和人の視線の先には生徒会室がある校舎が建っている。
このところ、琉生はずっと忙しそうにしている。
──生徒会の仕事は手伝えないが、俺にも何かできないだろうか……。
講堂の外は日が落ちかけて薄暗い。
「悪い。俺抜けるから、続けるなら助っ人呼んでくれ」
「えっマジ?」
和人を囲んで思い思いに休んでいた三人が、同時に視線を向けてくる。
涼太の声に真顔で頷くと、他の二人がアイコンタクトを取った後、ぐっと親指を立てて了承してくれた。
「りょーかい」
「あの一年でも誘ってみる?」
友人たちの声を尻目に、和人は足早に講堂を後にした。
◆◆◆
生徒会室がある校舎への道すがら、雑木林で隠れた校舎の陰から、人を罵る声が聞こえてきた。
「……どうせ大したことない顔してる癖に!」
「月園様の気を惹きたくて隠してるんでしょッ」
「黙り込んじゃって、図星なんじゃない?」
和人は足を止めて、木陰から現場を覗き込んだ。
誰かがいじめられているのだとしたら、現場を押さえて風紀室に連れていかないと。
「どんな顔してるのか見てあげるよ!」
生徒会長の親衛隊が、一人の生徒を取り囲んでいた。
「見せるわけないだろ、アホか。

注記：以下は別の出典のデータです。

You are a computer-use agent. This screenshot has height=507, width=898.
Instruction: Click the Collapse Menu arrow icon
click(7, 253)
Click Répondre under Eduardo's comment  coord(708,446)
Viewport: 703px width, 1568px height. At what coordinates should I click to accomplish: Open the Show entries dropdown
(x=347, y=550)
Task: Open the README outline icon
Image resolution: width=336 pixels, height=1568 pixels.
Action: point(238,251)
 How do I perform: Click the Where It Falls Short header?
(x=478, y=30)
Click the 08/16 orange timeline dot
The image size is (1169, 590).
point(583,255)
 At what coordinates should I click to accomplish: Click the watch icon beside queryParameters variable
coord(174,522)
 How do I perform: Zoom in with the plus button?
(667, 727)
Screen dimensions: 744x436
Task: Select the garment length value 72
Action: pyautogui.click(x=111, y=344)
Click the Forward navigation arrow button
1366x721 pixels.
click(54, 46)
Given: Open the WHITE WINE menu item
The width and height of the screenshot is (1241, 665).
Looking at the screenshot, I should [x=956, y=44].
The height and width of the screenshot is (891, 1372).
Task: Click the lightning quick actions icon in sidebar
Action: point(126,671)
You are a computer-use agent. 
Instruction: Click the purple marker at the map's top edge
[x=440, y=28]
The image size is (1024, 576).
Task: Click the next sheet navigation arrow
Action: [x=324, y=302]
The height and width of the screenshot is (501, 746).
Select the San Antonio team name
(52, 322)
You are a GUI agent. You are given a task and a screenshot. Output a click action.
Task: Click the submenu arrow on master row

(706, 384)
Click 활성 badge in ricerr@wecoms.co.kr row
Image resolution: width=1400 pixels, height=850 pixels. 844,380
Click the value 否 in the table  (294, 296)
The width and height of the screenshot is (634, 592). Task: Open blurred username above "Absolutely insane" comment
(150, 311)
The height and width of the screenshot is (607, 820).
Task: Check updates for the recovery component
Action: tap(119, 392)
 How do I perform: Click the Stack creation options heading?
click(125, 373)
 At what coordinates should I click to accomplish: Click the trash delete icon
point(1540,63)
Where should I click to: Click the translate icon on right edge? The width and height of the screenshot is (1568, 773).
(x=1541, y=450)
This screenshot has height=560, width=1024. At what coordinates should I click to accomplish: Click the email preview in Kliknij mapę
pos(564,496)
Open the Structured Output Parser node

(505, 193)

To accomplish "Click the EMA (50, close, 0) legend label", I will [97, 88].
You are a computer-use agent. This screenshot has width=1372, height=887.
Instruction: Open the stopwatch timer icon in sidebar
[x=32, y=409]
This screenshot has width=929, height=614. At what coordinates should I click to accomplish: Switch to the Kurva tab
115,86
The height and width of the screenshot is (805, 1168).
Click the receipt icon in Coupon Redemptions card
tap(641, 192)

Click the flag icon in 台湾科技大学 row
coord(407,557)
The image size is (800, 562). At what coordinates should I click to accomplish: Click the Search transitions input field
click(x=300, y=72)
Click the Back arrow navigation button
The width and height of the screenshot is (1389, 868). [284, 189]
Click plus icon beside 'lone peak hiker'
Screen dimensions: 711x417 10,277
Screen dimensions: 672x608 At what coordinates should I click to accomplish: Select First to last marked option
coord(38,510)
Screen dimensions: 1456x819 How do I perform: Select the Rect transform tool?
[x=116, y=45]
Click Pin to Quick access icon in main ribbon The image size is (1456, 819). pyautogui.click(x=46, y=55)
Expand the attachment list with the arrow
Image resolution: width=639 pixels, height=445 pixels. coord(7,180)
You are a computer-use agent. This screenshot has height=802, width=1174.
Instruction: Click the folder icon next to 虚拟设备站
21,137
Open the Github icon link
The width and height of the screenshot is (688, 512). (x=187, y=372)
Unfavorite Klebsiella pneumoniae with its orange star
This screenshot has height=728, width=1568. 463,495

群れることしかできない小物が」
この毒舌。囲まれているのは楓雅だった。
楓雅は彼の前髪に触れようとしている親衛隊を避けて、腕を組んだ。
「……っはぁ!? ふん、いつまで強気でいられるかな?」
「取り押さえて」
親衛隊の言葉で、体格のいい生徒が楓雅を掴まえようと動き出す。
これ以上は大事になる。
和人はポケットから腕章を取り出し、腕に巻き付けた。
一呼吸して表情を引き締める。足音を立てて木陰から出て行くと、楓雅を囲んでいた生徒たちが一斉に振り向いた。
「誰!?」
「……あ! 風紀委員っ」
一人の生徒が和人の腕章を見たのか、動揺したように小さな悲鳴を上げた。
体格のいい生徒が、掴んでいた楓雅の手を乱暴に突き放す。
楓雅がたたらを踏んでよろめいた瞬間。
前髪で隠れていた片目が顕になった。
物凄い既視感。あの丸い目。つい最近も見かけたような。
和人の眉間に皺が寄る。
楓雅は直ぐに体勢を立て直し、その目は前髪の奥に姿を消した。
和人が記憶を漁ろうとした時、楓雅を囲んでいた生徒たちが逃げようと動き出した。
「動くな! 風紀室に来てもらう」
考えている場合ではないと声を張り上げ、真横を通って逃げようとする生徒を取り押さえた。
空いている方の手でスマホを取り出し、風紀委員の応援を呼んだ。